Data extract =
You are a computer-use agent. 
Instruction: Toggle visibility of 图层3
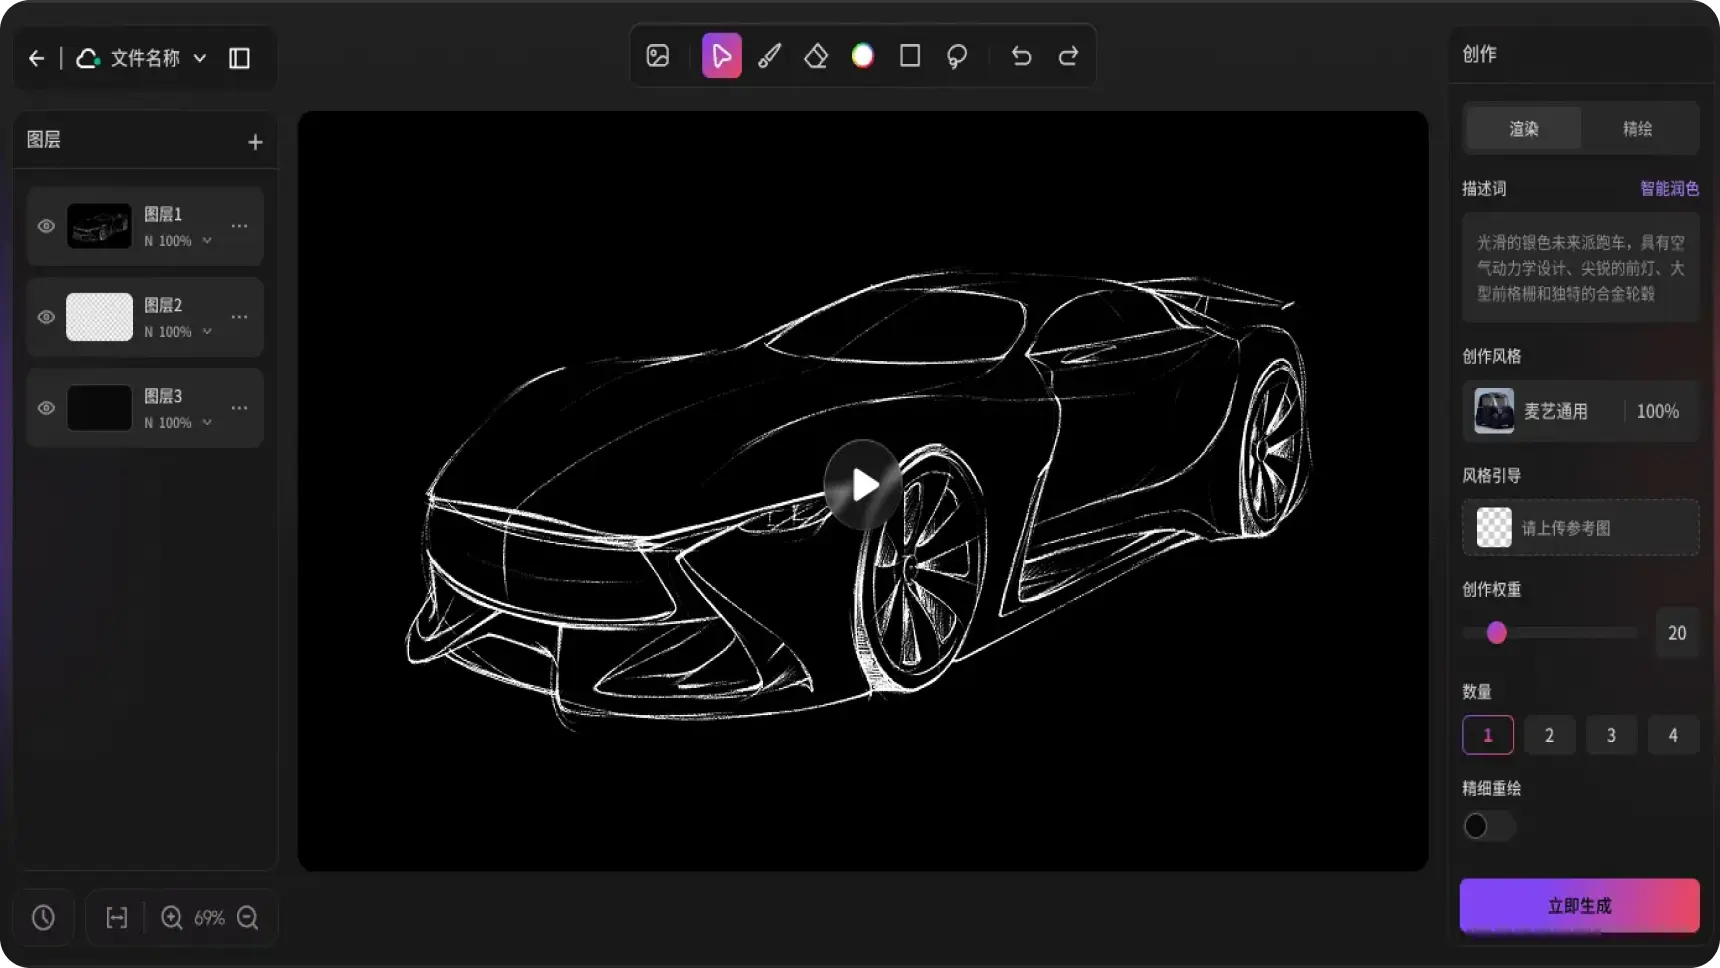(46, 408)
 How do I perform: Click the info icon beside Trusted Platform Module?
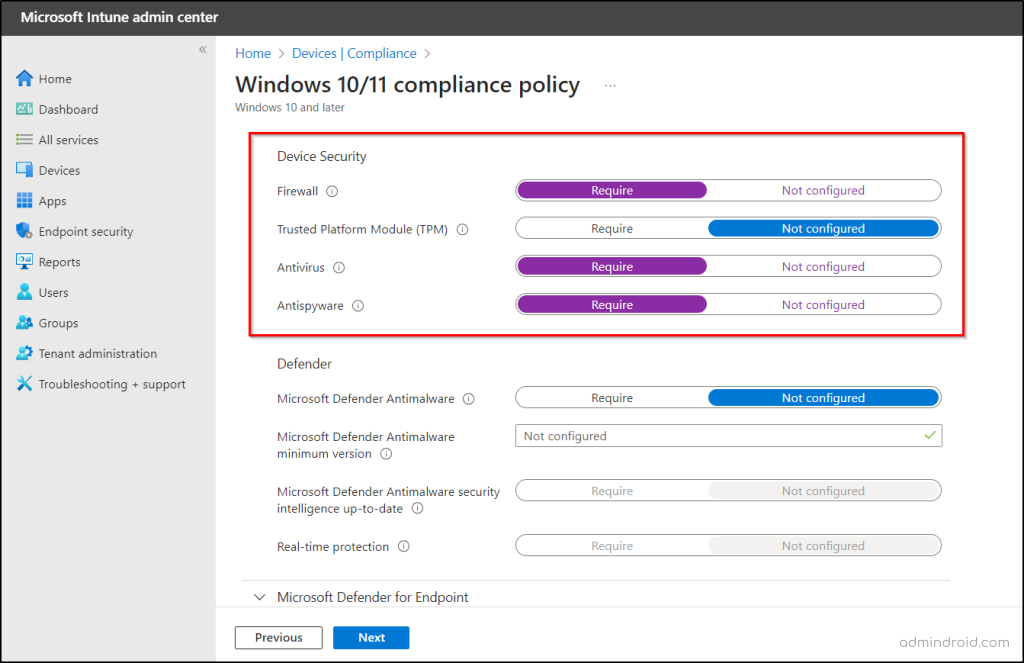click(462, 229)
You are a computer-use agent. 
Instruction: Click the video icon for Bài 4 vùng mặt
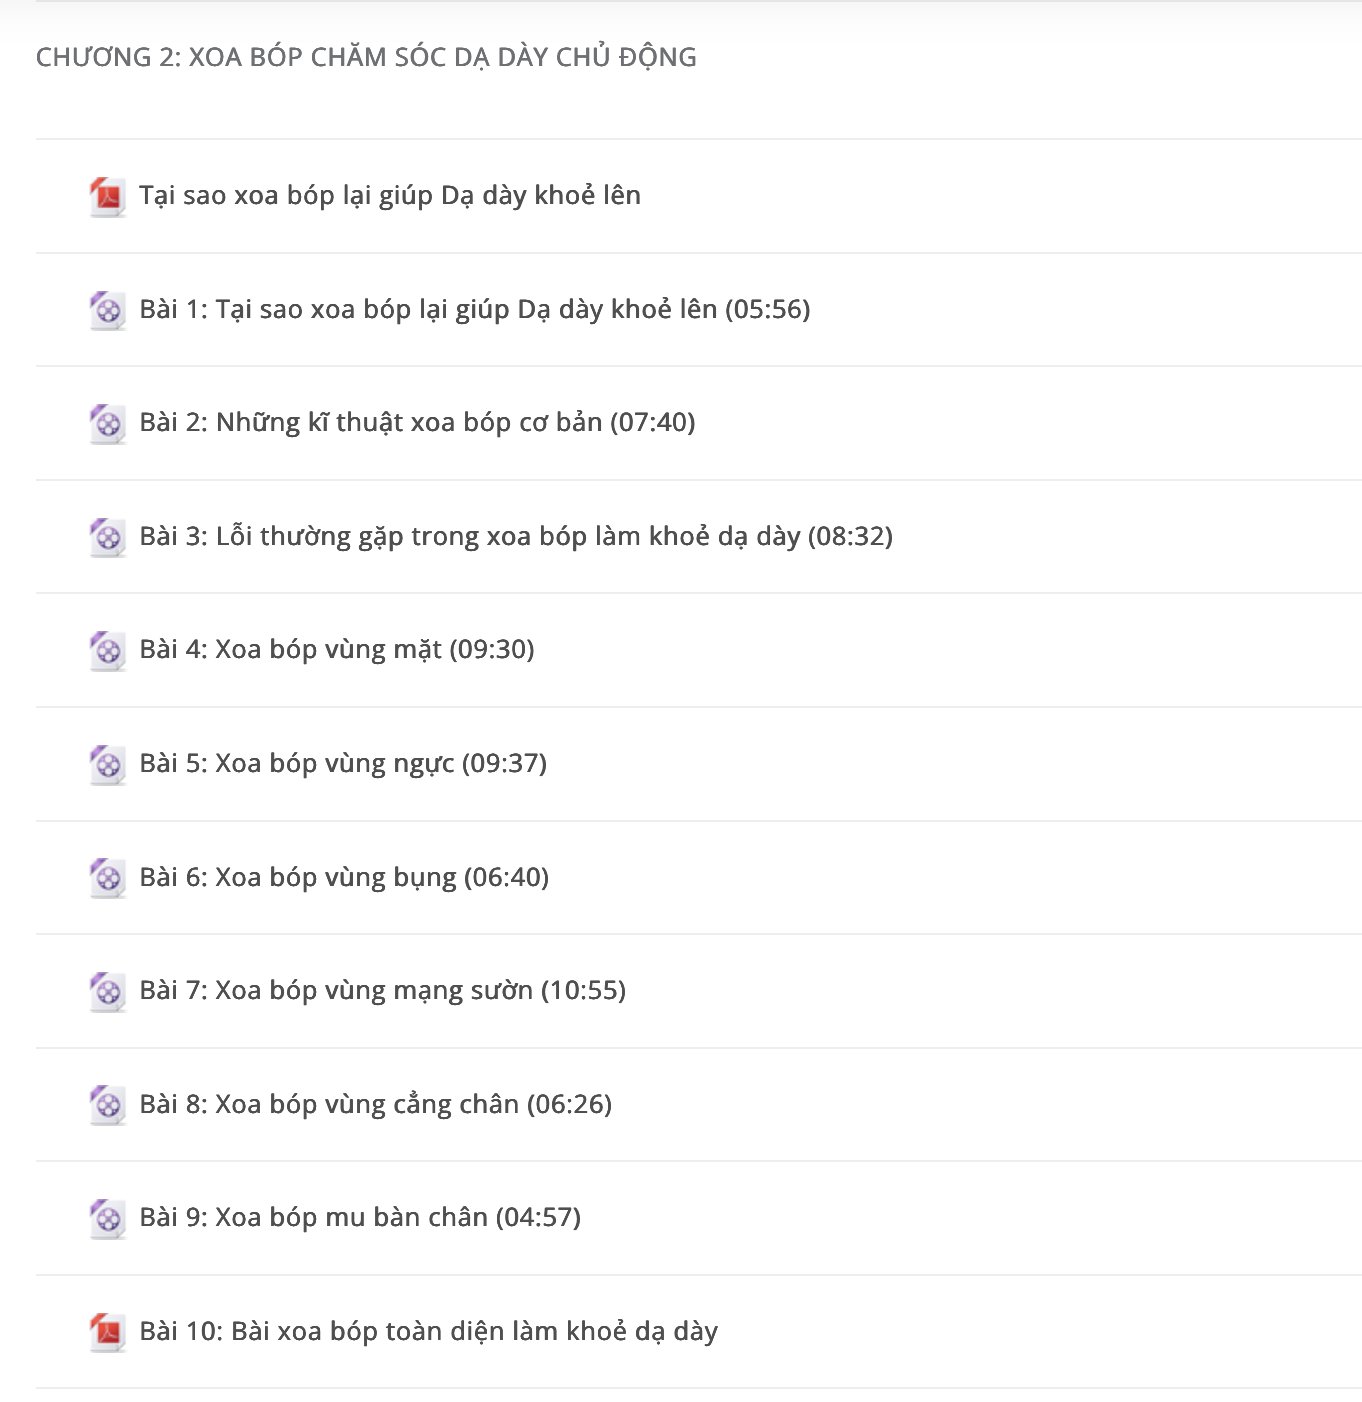tap(107, 650)
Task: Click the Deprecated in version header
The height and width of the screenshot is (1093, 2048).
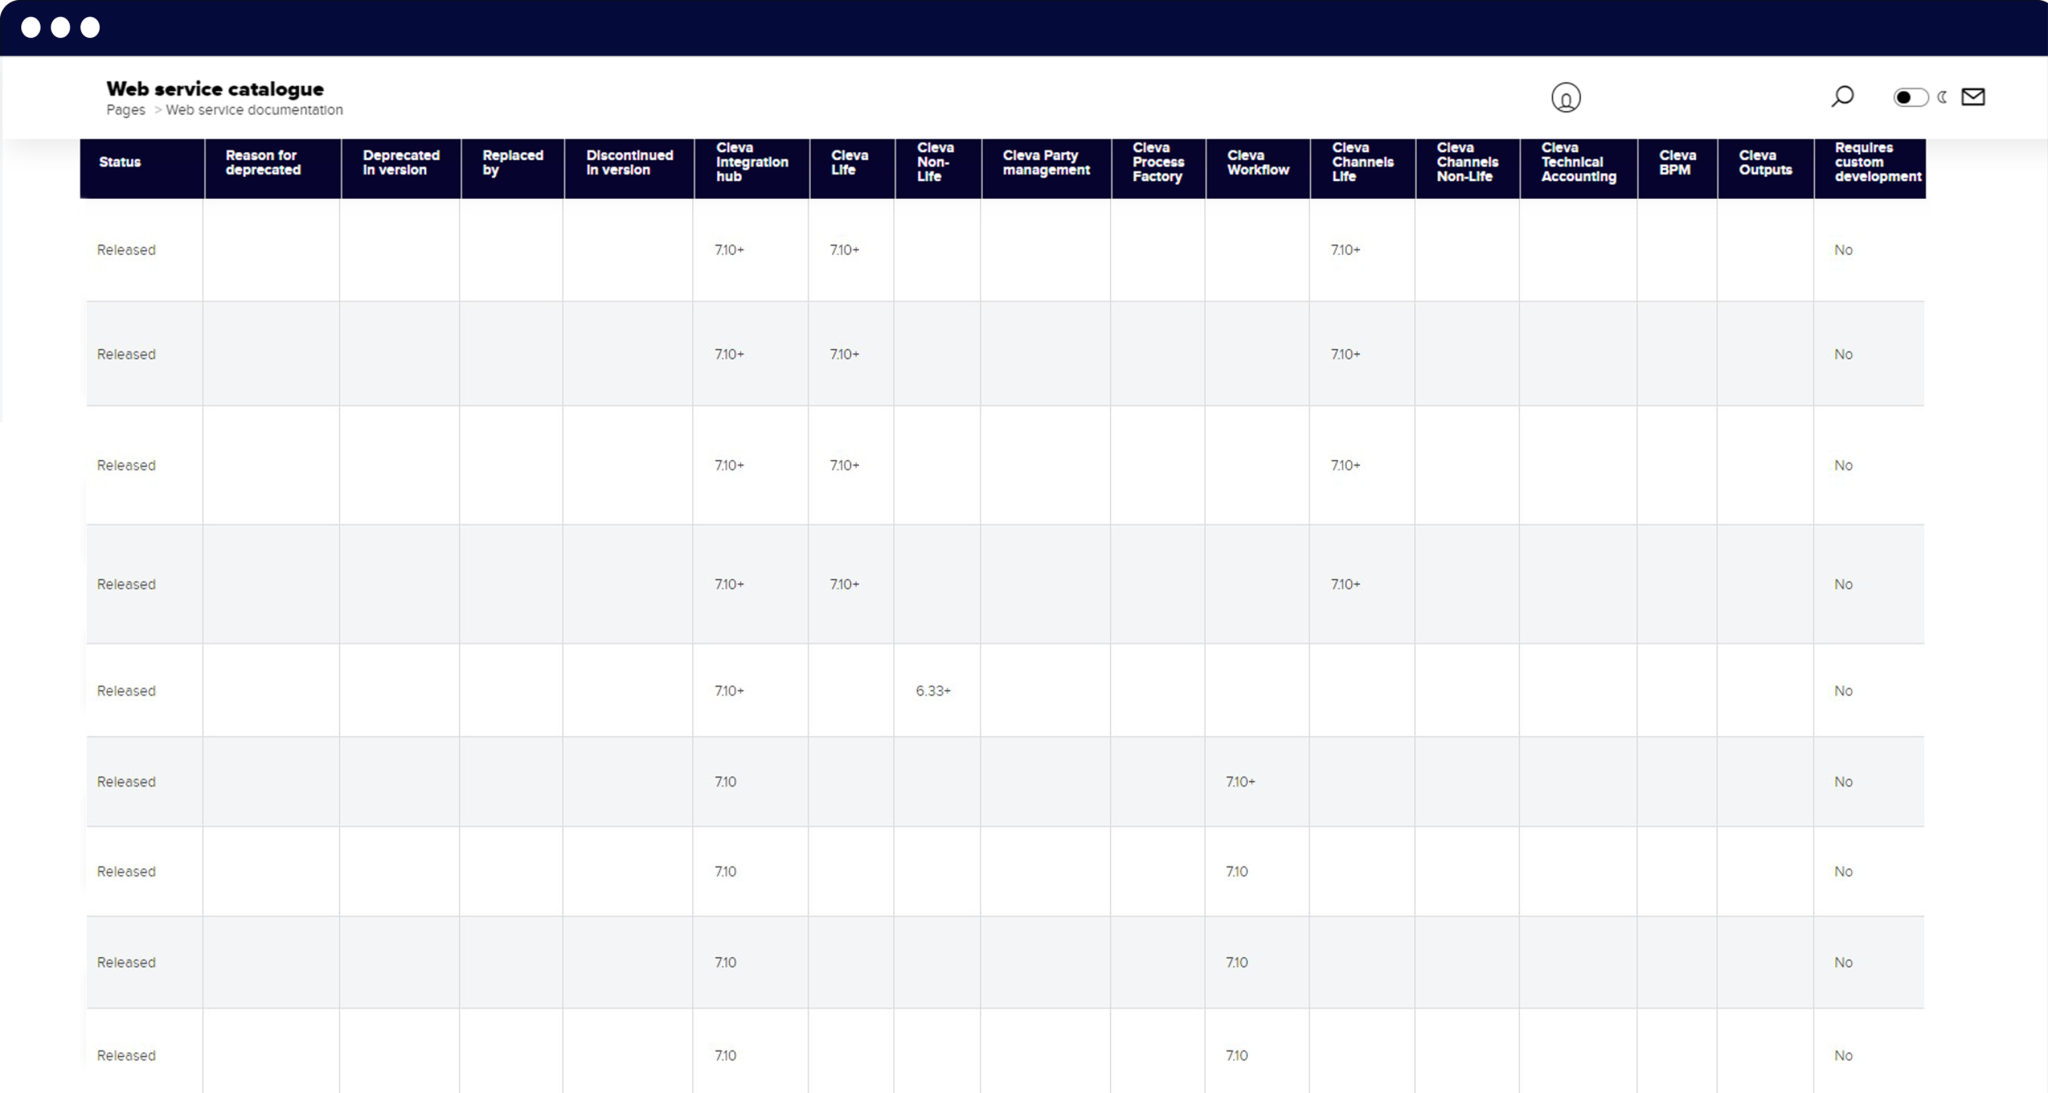Action: click(401, 162)
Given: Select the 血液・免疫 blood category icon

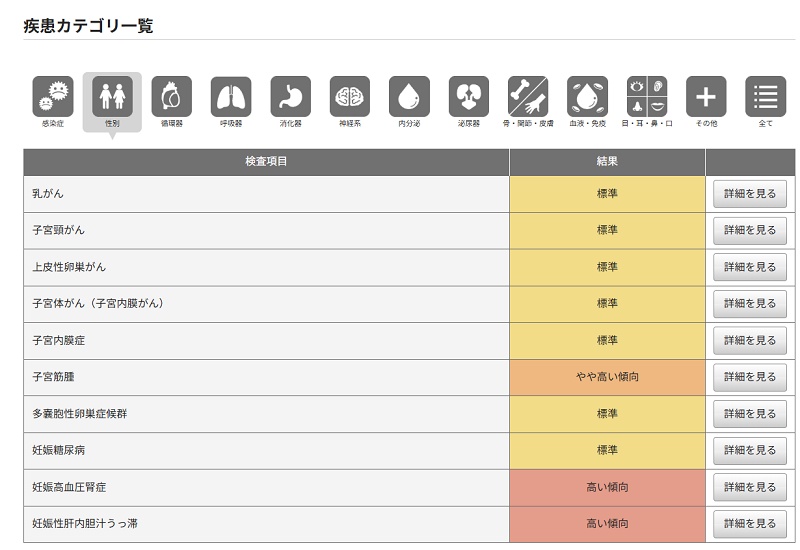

Exercise =
Only the lines from the one with "Instruction: Click the" through the final line of the data should be written out, exactly and including both ends. Skip the pictures.

Response below =
Instruction: Click the video icon for Bài 4 vùng mặt
tap(107, 650)
Task: Click the Deprecated in version header
The height and width of the screenshot is (1093, 2048).
Action: click(401, 162)
Given: Select the 血液・免疫 blood category icon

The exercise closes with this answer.